→ 本文抜粋
::::::::::
さて、見たところおそらくフライングバッファロー社はモンスター事典に関するプランを持っているようです。私が思うにそれはこのゲームのプレイに必須ではないまでも、クールで使い勝手が良く、DT&Tのルールがモンスターを使ってどんなことができるのかの素晴らしいショーケースになっているものと思われます。その詳細は下記をご覧ください。

 

ファンタジーの良さが詰まった、デラックス・トンネルズ・アンド・トロールズRPG

 

2015年12月29日(火) 投稿者sarah newton

 

 

(以下の記事は、海外のレビューサイトBlack Gate に投稿されたデラックス・トンネルズ&トロールズRPGのレビューの翻訳です。
元ページ

https://www.blackgate.com/2015/12/29/packed-full-of-fantasy-goodness-the-deluxe-tunnels-and-trolls-rpg/                                                           

                                                                 )
::::::::::
→ 提供データ
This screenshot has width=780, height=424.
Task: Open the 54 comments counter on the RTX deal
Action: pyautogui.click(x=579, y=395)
::::::::::
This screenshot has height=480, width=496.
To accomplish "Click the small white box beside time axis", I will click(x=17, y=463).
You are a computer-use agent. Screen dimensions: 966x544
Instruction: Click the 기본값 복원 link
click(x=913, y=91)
::::::::::
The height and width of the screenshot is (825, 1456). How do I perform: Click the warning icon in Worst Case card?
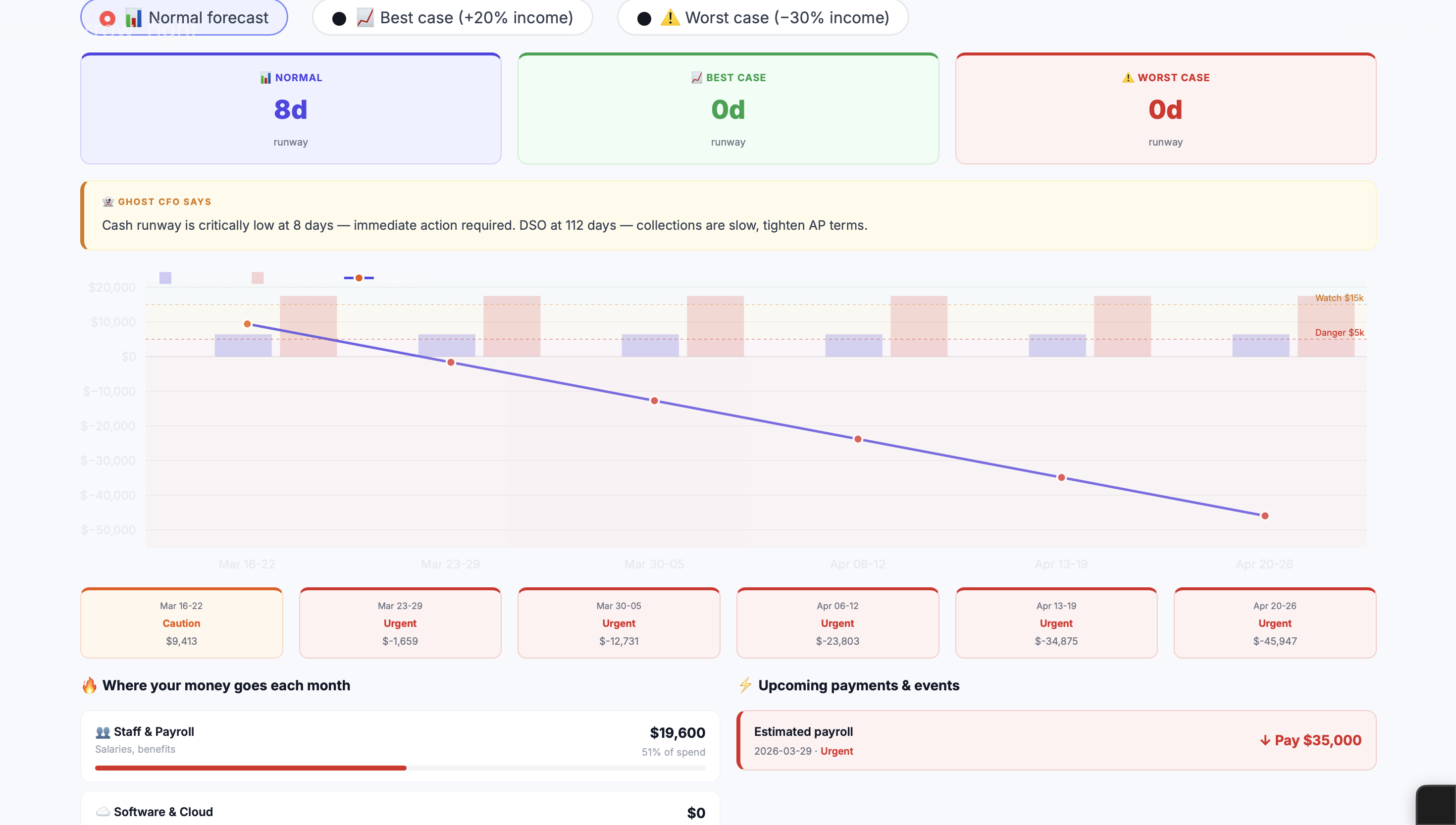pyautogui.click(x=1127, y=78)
::::::::::
→ 課題
デラックス・トンネルズ&トロールズを紹介する本文抜粋を、最後の文の後から書き継いでください。 一覧はこの作業には一切関わりません。

→ 記述解答
 

 

 

1980年、イギリスの中学校1年生の最後の日に、私は11才の他の子が、アドバンスド・ダンジョンズ・アンド・ドラゴンズ(AD&D)の文庫版コピーを持っているのを目にしました。その1年か2年前に私はトールキンの作品に出逢っており、その本の中のドラゴンと剣の描かれた挿し絵、そしてさらに重要なことに、本の後ろにあるダンジョンマップと図表の存在とに、すっかり魅了され夢中になっていました。しかし、11歳の私には小遣いがあまりありませんでした。その日は夏休みの最初の日で、リバプールのゲームショップのカタログを持っていたので、私は、多少なりともAD&Dに似ていて自分にでも買えそうなものに1.75ポンドを投資しました―― バッファロー・キャッスルというスリムな小冊子に。

 

私は自分が何をしているのか分かっていませんでした。 数日後に小冊子が家に届いたとき、私はそれが完全なゲームではなく、 トンネルズ&トロールズと呼ばれる別のゲームの一部であることに気づきました ―― 「ソロアドベンチャー」と呼ばれるものです。

 

私は挫けませんでした。自分自身でルールを作り、地獄のようなバッファローキャッスルでの冒険をプレイして、 そしてトンネルズ&トロールズのルールブックのために小遣いを貯め始めました。

 

――このまったくの偶然によって、このとき私は、おそらく私の人生全体を形作る道に出くわしていたのです。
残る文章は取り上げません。